▸ 本文:
......
ST上昇型急性心筋梗塞の診療に関するガイドライン(2013年改訂版)
Guidelines for the management of patients with ST-elevation acute myocardial infarction
(JCS 2013)
 
4.3 冠動脈塞栓
 緊急冠動脈造影検査で完全閉塞を認め,血栓吸引カテーテルによる冠動脈内血栓吸引術により再灌流に成功し,再灌流後の冠動脈造影で梗塞責任病変に有意狭窄を認めない場合や,血管内エコー法( intravascular ultrasound: IVUS),OCT などの冠動脈内イメージングによってもプラーク破裂やびらんの所見が確認されない場合は冠動脈塞栓症が疑われる.ST 上昇が確認されても再灌流後の冠動脈造影で有意狭窄を認めなかった場合には,冠攣縮,たこつぼ型心筋症との鑑別が必要となる.

 冠動脈塞栓は,冠攣縮と同様に,急性心筋梗塞のuniversal definition では,プラーク破綻以外の機序を原因とするタイプ 2 に分類されている1)

 冠動脈塞栓による急性心筋梗塞はまれで,頻度は剖検例の0.06~1.1 %と報告されている202-205).その理由として,①大動脈に比べて冠動脈の血管径が小さいこと,②冠動脈入口部が大動脈起始部に位置すること,③冠動脈が大動脈より鈍角に出ていること,④大動脈の冠動脈入口部付近は血流が速いこと,⑤冠動脈血流はおもに拡張期優位であること,などが指摘されている202)
......
▸ 資料:
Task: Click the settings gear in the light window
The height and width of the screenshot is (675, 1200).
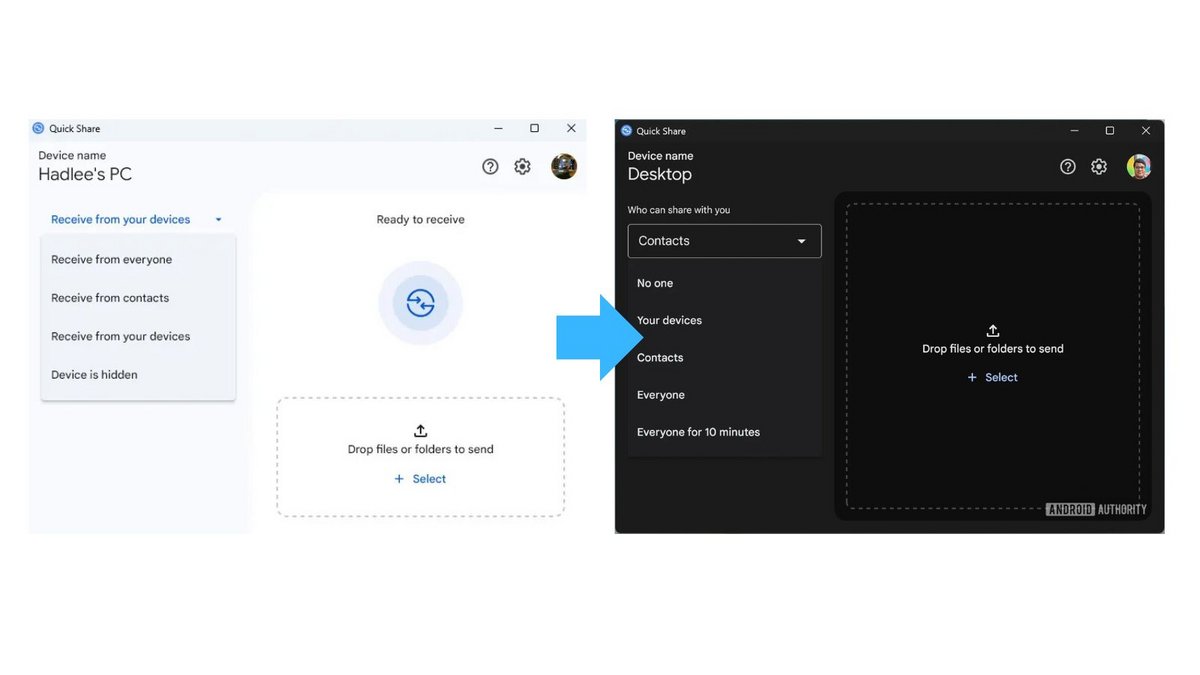Action: click(x=522, y=166)
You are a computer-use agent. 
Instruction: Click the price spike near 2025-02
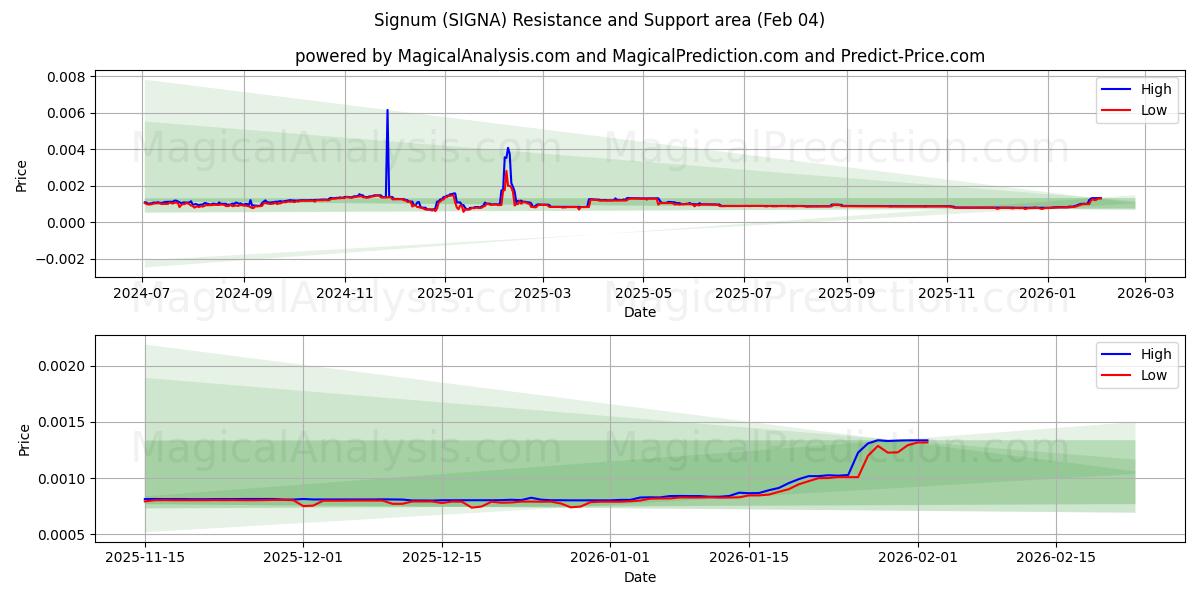[506, 160]
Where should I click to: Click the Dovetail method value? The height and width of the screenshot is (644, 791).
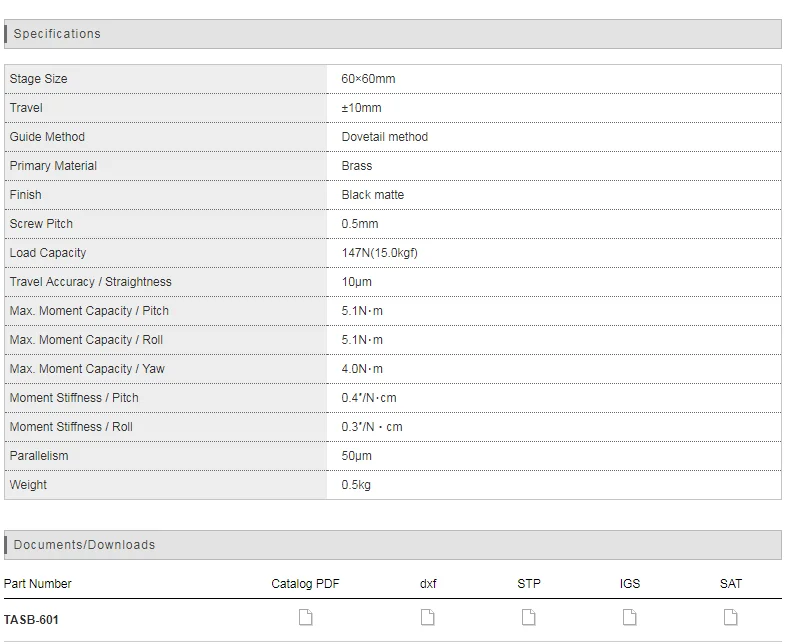click(x=385, y=137)
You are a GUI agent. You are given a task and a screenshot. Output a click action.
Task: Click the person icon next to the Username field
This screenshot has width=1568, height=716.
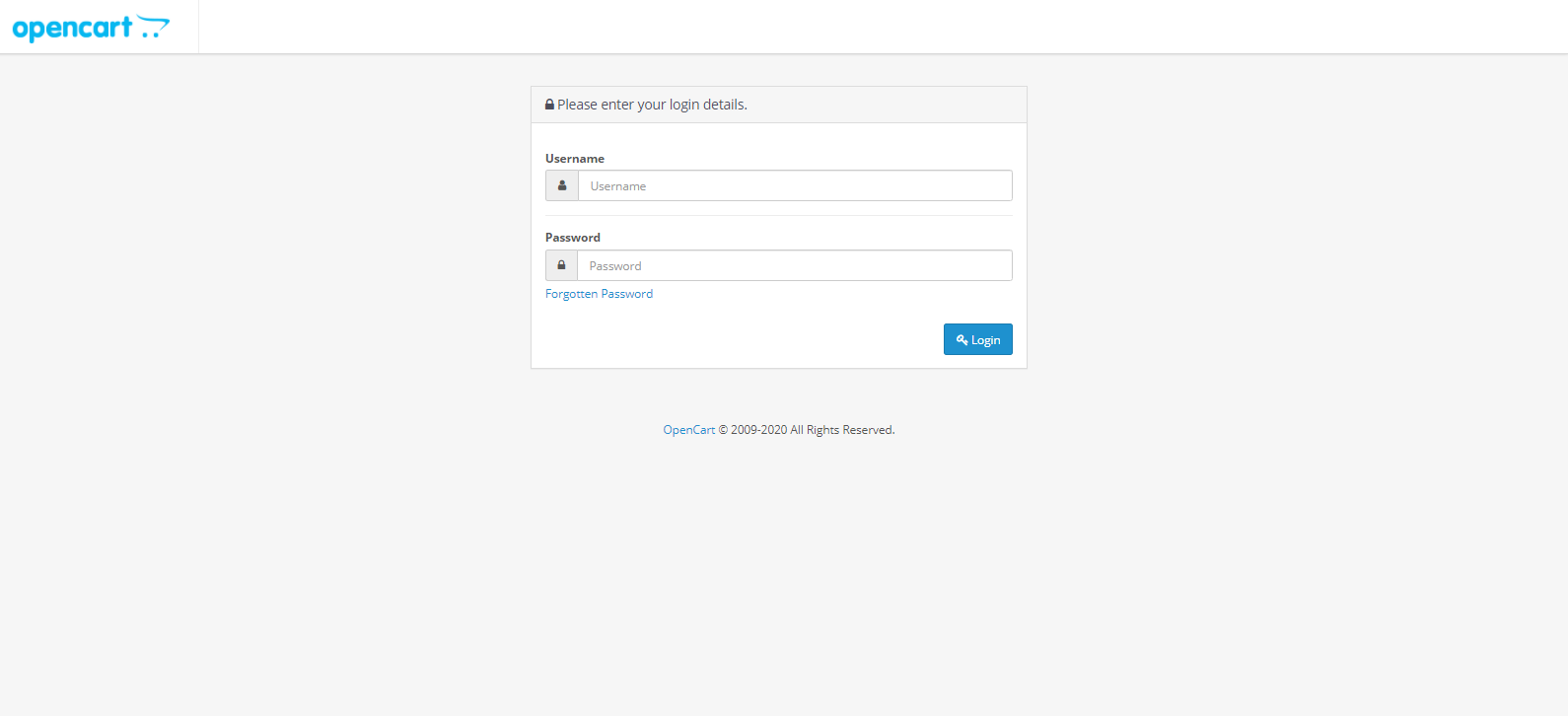click(x=562, y=185)
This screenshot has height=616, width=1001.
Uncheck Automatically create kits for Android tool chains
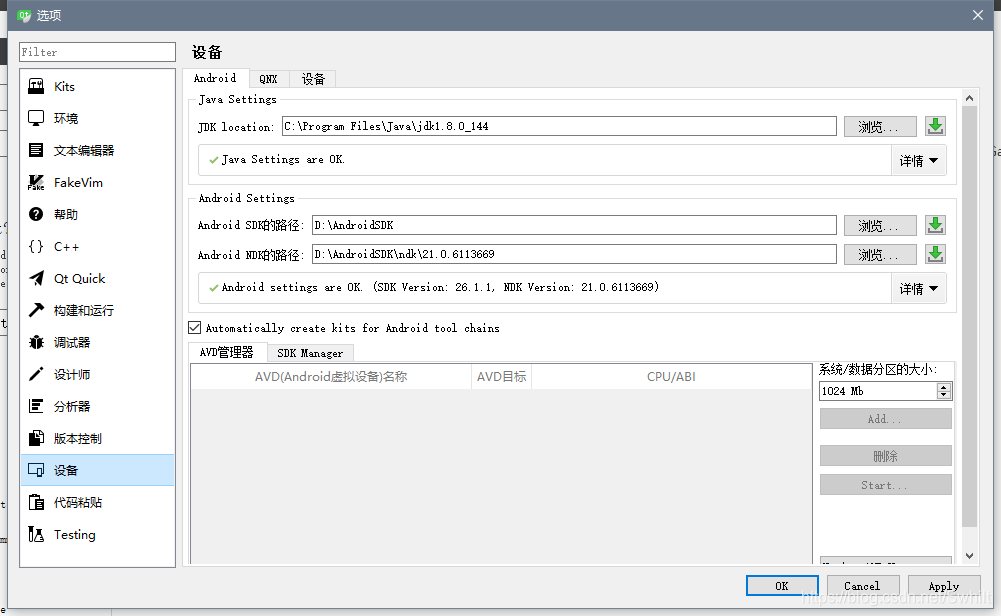[x=194, y=327]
......
▸ 実施事項 1: 冠動脈塞栓に関する本文のうち、「冠動脈塞栓による急性心筋梗塞」から「などが指摘されている202)」までを両端も含めて書き出せ。その際、「おもに」を「主に」に差し替えること。
▸ 実施事項 2: 冠動脈塞栓に関する本文が、冠動脈塞栓による急性心筋梗塞がまれである理由として挙げているものをすべて列挙せよ。
▸ 実施事項 3: 冠動脈塞栓に関する本文を、最後の文の次から書き継げ。

▸ 回答 1:
冠動脈塞栓による急性心筋梗塞はまれで,頻度は剖検例の0.06~1.1 %と報告されている202-205).その理由として,①大動脈に比べて冠動脈の血管径が小さいこと,②冠動脈入口部が大動脈起始部に位置すること,③冠動脈が大動脈より鈍角に出ていること,④大動脈の冠動脈入口部付近は血流が速いこと,⑤冠動脈血流は主に拡張期優位であること,などが指摘されている202)

▸ 回答 2:
① 大動脈に比べて冠動脈の血管径が小さいこと
② 冠動脈入口部が大動脈起始部に位置すること
③ 冠動脈が大動脈より鈍角に出ていること
④ 大動脈の冠動脈入口部付近は血流が速いこと
⑤ 冠動脈血流はおもに拡張期優位であること

▸ 回答 3:
 冠動脈塞栓を生じる基礎疾患として,Prizel らは弁膜症49 %,心筋症29 %,心房細動24 %,感染性心内膜炎5.5%であったと報告している205).塞栓部位は左前下行枝が56~68 %と最も多く,右冠動脈は12~33 %,左回旋枝が6.8~24 %で,末梢病変が多いのが特徴とされている.また,大動脈弁病変が存在すると冠動脈入口部付近に乱流を生じ,冠動脈塞栓を起こしやすいという報告もある206)

 血栓吸引によって得られた血栓の組織学的検討では,プラーク破綻による血栓か否かの評価が可能である207,208).再灌流治療としては,血栓溶解療法や血栓吸引療法が有用と思われる.また,バルーンやステントによる拡張では再灌流が得られず,さらに末梢の塞栓を起こす可能性もあることから,冠動脈塞栓症が疑われる場合には,PCI の治療デバイスの選択には注意を要する.